Pair: Lieutenant-Colonel W. H. Benett-Dampier, Cheshire Regiment, late Imperial Yeomanry

Queen’s South Africa 1899-1902, 3 clasps, Cape Colony, Orange Free State, Transvaal (Capt. W. H. Bennett, Imp. Yeo.); British War Medal 1914-20 (Lt. Col. W. H. Benett-Dampier) BWM officially re-impressed and suspension re-affixed, otherwise good very fine (2) £300-400

Provenance: Buckland Dix & Wood, October 1995.

William Henry Benett-Dampier was born with the surname ‘Bennett’ on 10 January 1869, the son of the Rev. John William Bennett, Vicar of St. Paul’s, Hampstead. Educated at Merchant Taylor’s School, he accompanied the New South Wales Branch of the Royal Geographical Society’s Expedition to New Guinea in 1887. He visited Constantinople in 1896, and was awarded the Ottoman Order of Medjidieh, Third Class. He subsequently accompanied Turkish troops in the Græco-Turkish War, 1897, and was with the United States Army in Cuba 1897-98. Prior to the Boer War he was ranked as a Captain in the 3rd Middlesex Volunteer Artillery. During the Boer War served in the Imperial Yeomanry, the Intelligence Department and the Pietersburg Light Horse, receiving the Queen’s medal with three clasps and the King’s medal with two. Commissioned a Captain in the 3rd Battalion Cheshire Regiment in 1904, he was awarded the Ottoman Order of Osmanieh Second Class and Order of Medjidieh Second Class in 1907. In the same year he assumed the name of ‘Benett-Dampier’ in lieu of ‘Bennett’.

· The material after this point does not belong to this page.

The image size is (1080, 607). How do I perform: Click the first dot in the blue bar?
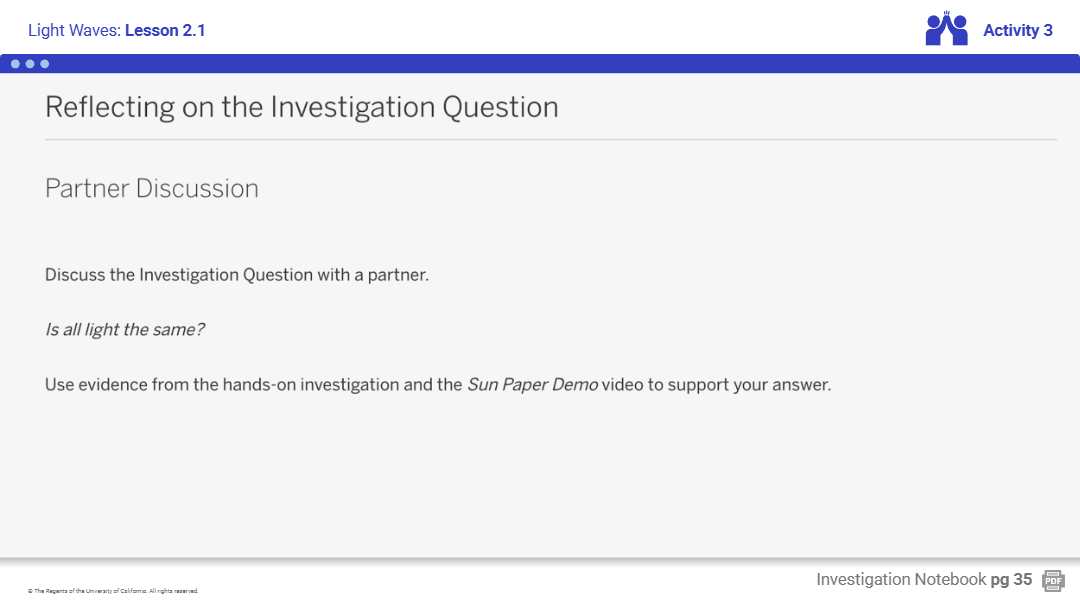point(16,64)
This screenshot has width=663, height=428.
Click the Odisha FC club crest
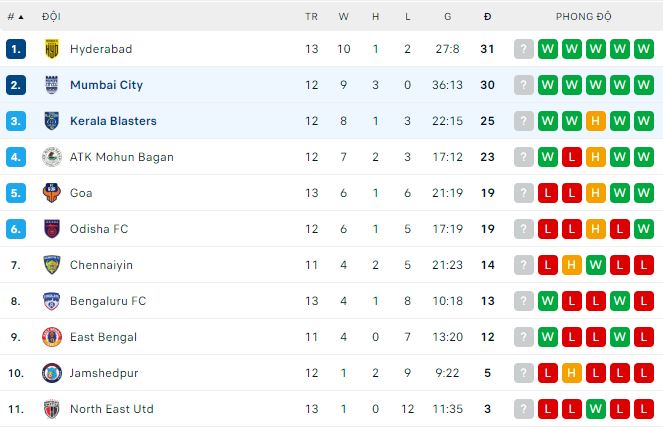click(x=51, y=229)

During the Great War Benett-Dampier served as a recruiting officer for the Cheshire Regiment. In November 1914 he was promoted to Temporary Major in the 12th Battalion Cheshire Regiment and in December 1914 was advanced to Temporary Lieutenant-Colonel in command of the 14th Battalion. Transferring back to the 12th Battalion in February 1915 he returned to recruiting duties. Benett-Dampier relinquished his temporary rank in September 1916, reverting to the rank of Captain in the Reserve of Officers but was granted the honorary rank of Lieutenant-Colonel in the Reserve of Officers in November 1917. He ceased to belong to the Reserve in September 1918 due to the age limit. He died at Eversley, Hampshire on 8 November 1930.